§ TASK TO CARRY OUT:
Restate the following records word for word without images.

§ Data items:

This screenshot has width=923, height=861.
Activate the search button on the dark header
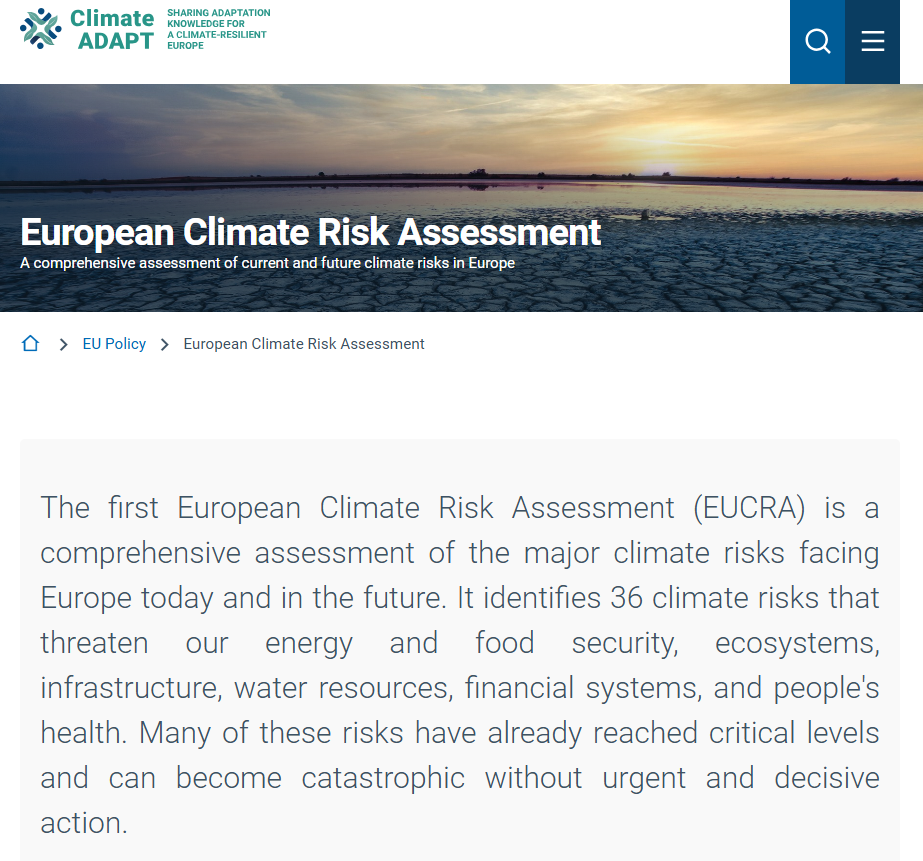click(x=817, y=41)
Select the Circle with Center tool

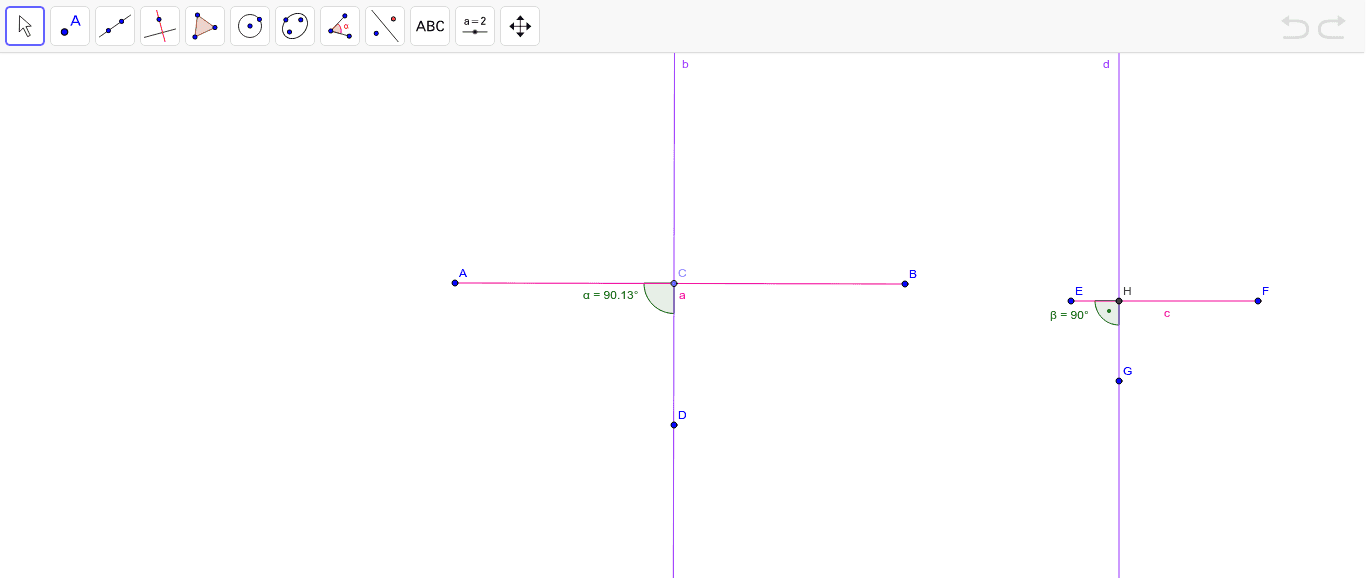pos(249,25)
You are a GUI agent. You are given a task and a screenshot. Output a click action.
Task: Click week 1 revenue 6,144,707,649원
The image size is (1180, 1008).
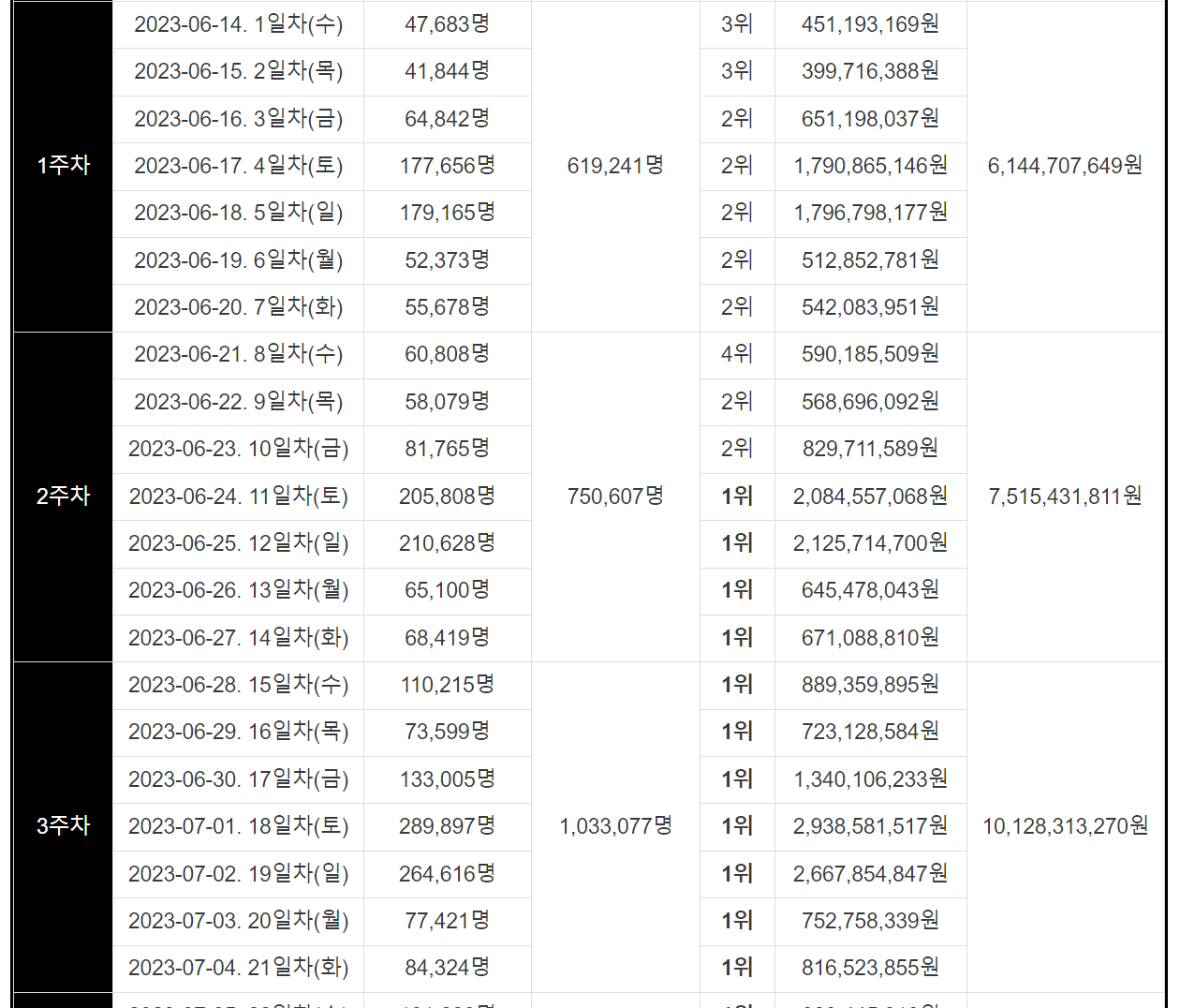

§ YOUR SOLUTION:
This screenshot has width=923, height=861.
Activate the search button on the dark header
click(x=817, y=41)
Select the Circle with Center tool

pos(249,25)
You are a GUI agent. You are given a task and a screenshot. Output a click action.
Task: Click week 1 revenue 6,144,707,649원
The image size is (1180, 1008).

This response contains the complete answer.